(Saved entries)
===
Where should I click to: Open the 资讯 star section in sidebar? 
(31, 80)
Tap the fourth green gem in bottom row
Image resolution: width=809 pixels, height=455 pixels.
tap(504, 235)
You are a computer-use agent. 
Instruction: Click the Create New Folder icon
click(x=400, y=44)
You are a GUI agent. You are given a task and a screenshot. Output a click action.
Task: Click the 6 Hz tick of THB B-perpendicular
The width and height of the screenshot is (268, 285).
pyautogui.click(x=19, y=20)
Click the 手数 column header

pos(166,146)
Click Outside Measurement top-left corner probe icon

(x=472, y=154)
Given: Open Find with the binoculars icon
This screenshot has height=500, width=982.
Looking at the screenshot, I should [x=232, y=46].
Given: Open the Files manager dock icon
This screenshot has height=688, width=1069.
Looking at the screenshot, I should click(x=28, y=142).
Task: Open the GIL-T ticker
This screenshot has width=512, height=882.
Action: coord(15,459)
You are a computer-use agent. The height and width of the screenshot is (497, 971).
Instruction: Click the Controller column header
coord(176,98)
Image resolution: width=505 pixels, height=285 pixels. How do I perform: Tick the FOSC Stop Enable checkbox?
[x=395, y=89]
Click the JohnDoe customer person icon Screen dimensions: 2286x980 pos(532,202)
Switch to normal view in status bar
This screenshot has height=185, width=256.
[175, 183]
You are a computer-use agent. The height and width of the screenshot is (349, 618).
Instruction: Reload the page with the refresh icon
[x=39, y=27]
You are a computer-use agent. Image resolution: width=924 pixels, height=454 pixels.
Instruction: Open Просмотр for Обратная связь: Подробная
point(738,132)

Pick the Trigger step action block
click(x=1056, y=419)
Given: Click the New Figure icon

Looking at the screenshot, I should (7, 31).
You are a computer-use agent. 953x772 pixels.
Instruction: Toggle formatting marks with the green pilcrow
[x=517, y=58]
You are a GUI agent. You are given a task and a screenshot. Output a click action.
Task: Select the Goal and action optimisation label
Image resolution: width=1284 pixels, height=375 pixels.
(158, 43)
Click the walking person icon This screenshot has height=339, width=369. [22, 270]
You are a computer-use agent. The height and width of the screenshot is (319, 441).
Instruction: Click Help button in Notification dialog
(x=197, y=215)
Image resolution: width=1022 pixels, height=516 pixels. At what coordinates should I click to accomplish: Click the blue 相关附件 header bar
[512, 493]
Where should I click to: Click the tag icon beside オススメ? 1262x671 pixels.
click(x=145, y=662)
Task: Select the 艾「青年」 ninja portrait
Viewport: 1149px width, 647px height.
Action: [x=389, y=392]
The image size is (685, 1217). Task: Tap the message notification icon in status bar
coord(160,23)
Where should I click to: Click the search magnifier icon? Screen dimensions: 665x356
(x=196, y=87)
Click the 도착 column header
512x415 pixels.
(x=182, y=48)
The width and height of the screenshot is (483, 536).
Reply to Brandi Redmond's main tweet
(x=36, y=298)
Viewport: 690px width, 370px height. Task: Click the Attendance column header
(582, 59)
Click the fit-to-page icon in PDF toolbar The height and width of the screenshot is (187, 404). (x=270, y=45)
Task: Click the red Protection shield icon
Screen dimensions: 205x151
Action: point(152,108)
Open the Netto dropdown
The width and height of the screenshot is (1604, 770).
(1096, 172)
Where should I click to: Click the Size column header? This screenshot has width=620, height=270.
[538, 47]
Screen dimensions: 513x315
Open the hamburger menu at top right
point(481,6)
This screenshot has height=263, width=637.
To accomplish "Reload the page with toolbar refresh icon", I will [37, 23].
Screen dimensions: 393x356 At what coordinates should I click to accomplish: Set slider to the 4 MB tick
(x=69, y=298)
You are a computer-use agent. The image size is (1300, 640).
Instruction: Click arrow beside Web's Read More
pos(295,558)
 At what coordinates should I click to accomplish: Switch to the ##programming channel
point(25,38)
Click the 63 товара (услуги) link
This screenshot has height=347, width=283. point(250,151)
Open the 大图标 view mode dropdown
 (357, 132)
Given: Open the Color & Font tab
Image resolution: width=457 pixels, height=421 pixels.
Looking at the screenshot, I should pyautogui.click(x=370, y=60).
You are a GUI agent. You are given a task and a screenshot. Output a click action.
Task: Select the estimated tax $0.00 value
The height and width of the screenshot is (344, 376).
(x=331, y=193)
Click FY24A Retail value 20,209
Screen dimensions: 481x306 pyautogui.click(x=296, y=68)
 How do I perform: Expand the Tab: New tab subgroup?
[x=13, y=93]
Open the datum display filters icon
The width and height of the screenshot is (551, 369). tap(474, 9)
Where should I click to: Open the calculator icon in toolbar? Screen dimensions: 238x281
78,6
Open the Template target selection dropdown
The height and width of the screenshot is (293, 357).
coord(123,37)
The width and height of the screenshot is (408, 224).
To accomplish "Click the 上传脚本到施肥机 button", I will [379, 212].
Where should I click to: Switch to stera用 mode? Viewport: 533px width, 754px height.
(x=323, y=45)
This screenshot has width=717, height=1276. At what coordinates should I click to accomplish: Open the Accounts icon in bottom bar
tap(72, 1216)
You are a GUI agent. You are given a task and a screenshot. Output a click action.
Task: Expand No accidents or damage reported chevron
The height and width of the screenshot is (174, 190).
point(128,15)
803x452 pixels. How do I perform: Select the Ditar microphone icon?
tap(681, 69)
===
### Try it
Give back each record, exactly as it reads.

### Answer for this exercise
Where should I click to: Open the 资讯 star section in sidebar? 
(31, 80)
Tap the fourth green gem in bottom row
Image resolution: width=809 pixels, height=455 pixels.
tap(504, 235)
You are a computer-use agent. 
Instruction: Click the Create New Folder icon
click(x=400, y=44)
You are a GUI agent. You are given a task and a screenshot. Output a click action.
Task: Click the 6 Hz tick of THB B-perpendicular
The width and height of the screenshot is (268, 285).
pyautogui.click(x=19, y=20)
Click the 手数 column header

pos(166,146)
Click Outside Measurement top-left corner probe icon

(x=472, y=154)
Given: Open Find with the binoculars icon
This screenshot has height=500, width=982.
Looking at the screenshot, I should [x=232, y=46].
Given: Open the Files manager dock icon
This screenshot has height=688, width=1069.
Looking at the screenshot, I should click(x=28, y=142).
Task: Open the GIL-T ticker
This screenshot has width=512, height=882.
Action: coord(15,459)
You are a computer-use agent. The height and width of the screenshot is (497, 971).
Instruction: Click the Controller column header
coord(176,98)
Image resolution: width=505 pixels, height=285 pixels. How do I perform: Tick the FOSC Stop Enable checkbox?
[x=395, y=89]
Click the JohnDoe customer person icon Screen dimensions: 2286x980 pos(532,202)
Switch to normal view in status bar
This screenshot has height=185, width=256.
[175, 183]
You are a computer-use agent. The height and width of the screenshot is (349, 618).
Instruction: Reload the page with the refresh icon
[x=39, y=27]
You are a computer-use agent. Image resolution: width=924 pixels, height=454 pixels.
Instruction: Open Просмотр for Обратная связь: Подробная
point(738,132)

Pick the Trigger step action block
click(x=1056, y=419)
Given: Click the New Figure icon

Looking at the screenshot, I should (7, 31).
You are a computer-use agent. 953x772 pixels.
Instruction: Toggle formatting marks with the green pilcrow
[x=517, y=58]
You are a GUI agent. You are given a task and a screenshot. Output a click action.
Task: Select the Goal and action optimisation label
Image resolution: width=1284 pixels, height=375 pixels.
(158, 43)
Click the walking person icon This screenshot has height=339, width=369. [22, 270]
You are a computer-use agent. The height and width of the screenshot is (319, 441).
Instruction: Click Help button in Notification dialog
(x=197, y=215)
Image resolution: width=1022 pixels, height=516 pixels. At what coordinates should I click to accomplish: Click the blue 相关附件 header bar
[512, 493]
Where should I click to: Click the tag icon beside オススメ? 1262x671 pixels.
click(x=145, y=662)
Task: Select the 艾「青年」 ninja portrait
Viewport: 1149px width, 647px height.
Action: [x=389, y=392]
The image size is (685, 1217). Task: Tap the message notification icon in status bar
coord(160,23)
Where should I click to: Click the search magnifier icon? Screen dimensions: 665x356
(x=196, y=87)
Click the 도착 column header
512x415 pixels.
(x=182, y=48)
The width and height of the screenshot is (483, 536).
Reply to Brandi Redmond's main tweet
(x=36, y=298)
Viewport: 690px width, 370px height. Task: Click the Attendance column header
(582, 59)
Click the fit-to-page icon in PDF toolbar The height and width of the screenshot is (187, 404). (x=270, y=45)
Task: Click the red Protection shield icon
Screen dimensions: 205x151
Action: point(152,108)
Open the Netto dropdown
The width and height of the screenshot is (1604, 770).
(1096, 172)
Where should I click to: Click the Size column header? This screenshot has width=620, height=270.
[538, 47]
Screen dimensions: 513x315
Open the hamburger menu at top right
point(481,6)
This screenshot has height=263, width=637.
To accomplish "Reload the page with toolbar refresh icon", I will [37, 23].
Screen dimensions: 393x356 At what coordinates should I click to accomplish: Set slider to the 4 MB tick
(x=69, y=298)
You are a computer-use agent. The image size is (1300, 640).
Instruction: Click arrow beside Web's Read More
pos(295,558)
 At what coordinates should I click to accomplish: Switch to the ##programming channel
point(25,38)
Click the 63 товара (услуги) link
This screenshot has height=347, width=283. point(250,151)
Open the 大图标 view mode dropdown
 (357, 132)
Given: Open the Color & Font tab
Image resolution: width=457 pixels, height=421 pixels.
Looking at the screenshot, I should pyautogui.click(x=370, y=60).
You are a GUI agent. You are given a task and a screenshot. Output a click action.
Task: Select the estimated tax $0.00 value
The height and width of the screenshot is (344, 376).
(x=331, y=193)
Click FY24A Retail value 20,209
Screen dimensions: 481x306 pyautogui.click(x=296, y=68)
 How do I perform: Expand the Tab: New tab subgroup?
[x=13, y=93]
Open the datum display filters icon
The width and height of the screenshot is (551, 369). tap(474, 9)
Where should I click to: Open the calculator icon in toolbar? Screen dimensions: 238x281
78,6
Open the Template target selection dropdown
The height and width of the screenshot is (293, 357).
coord(123,37)
The width and height of the screenshot is (408, 224).
To accomplish "Click the 上传脚本到施肥机 button", I will [379, 212].
Where should I click to: Switch to stera用 mode? Viewport: 533px width, 754px height.
(x=323, y=45)
This screenshot has width=717, height=1276. At what coordinates should I click to accomplish: Open the Accounts icon in bottom bar
tap(72, 1216)
You are a GUI agent. You are given a task and a screenshot. Output a click action.
Task: Expand No accidents or damage reported chevron
The height and width of the screenshot is (174, 190).
point(128,15)
803x452 pixels. How do I perform: Select the Ditar microphone icon?
tap(681, 69)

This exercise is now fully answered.